[Extracted entries — start]

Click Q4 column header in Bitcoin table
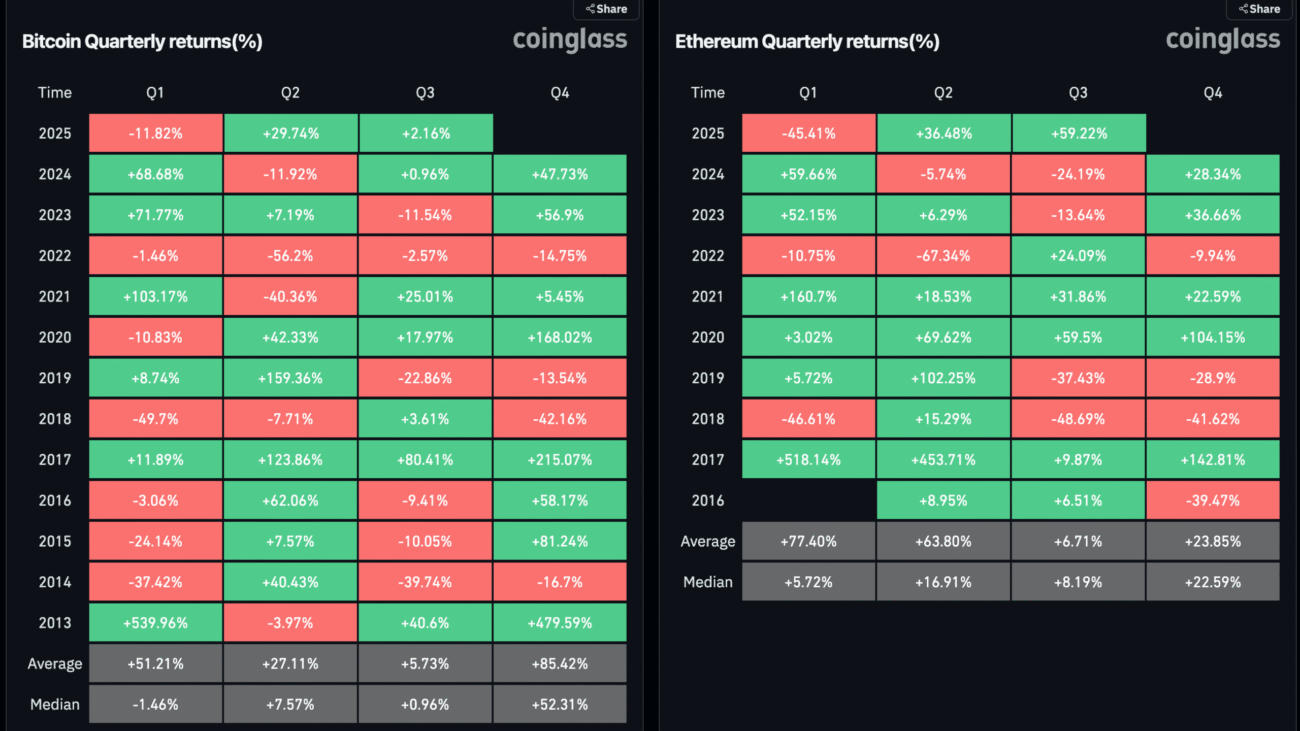1300x731 pixels. point(560,93)
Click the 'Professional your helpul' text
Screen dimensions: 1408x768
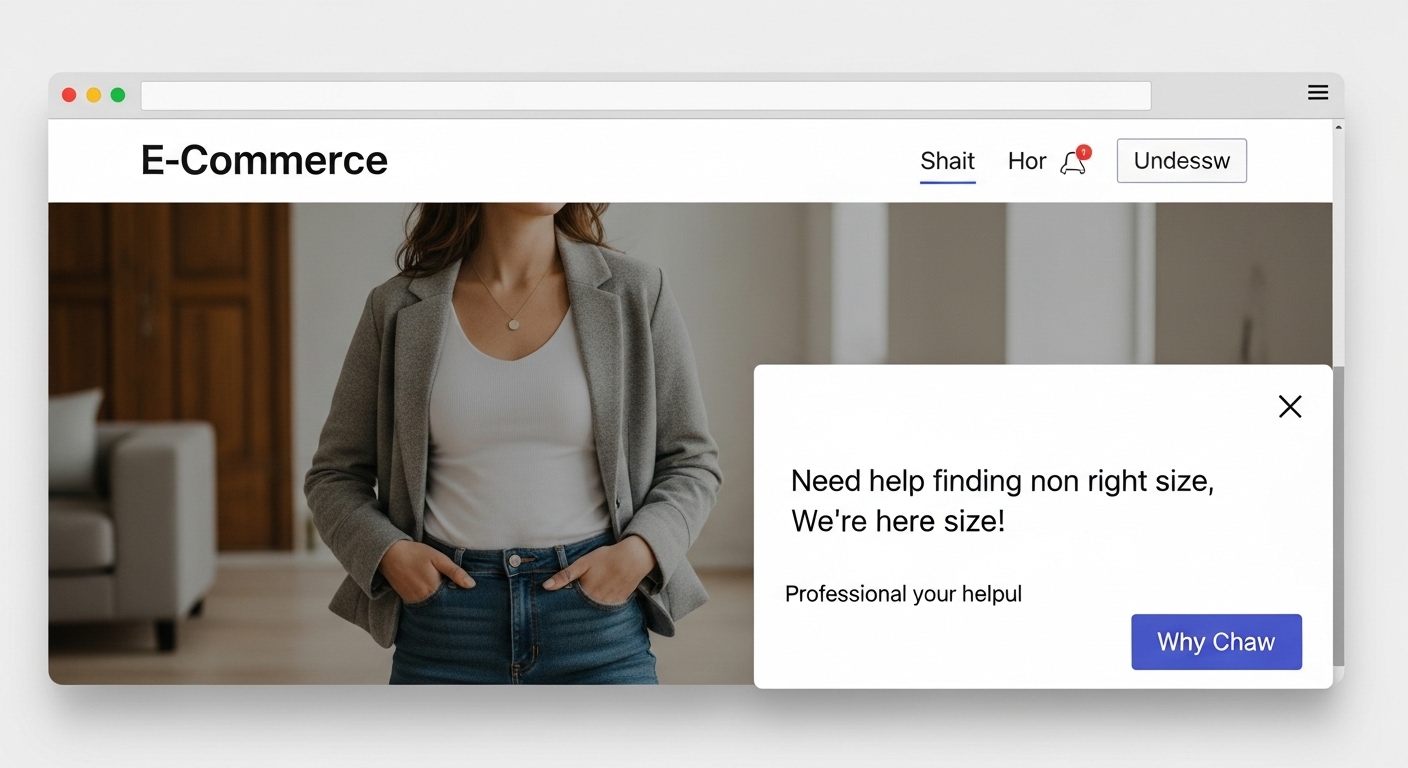click(x=903, y=594)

[Extracted entries — finish]

• What this task involves:
All that is wanted is the lines from the one holding "Click the 'Professional your helpul' text" through the end of the material, duplicated exactly, with no pictures.

• Answer section:
Click the 'Professional your helpul' text
Screen dimensions: 1408x768
click(x=903, y=594)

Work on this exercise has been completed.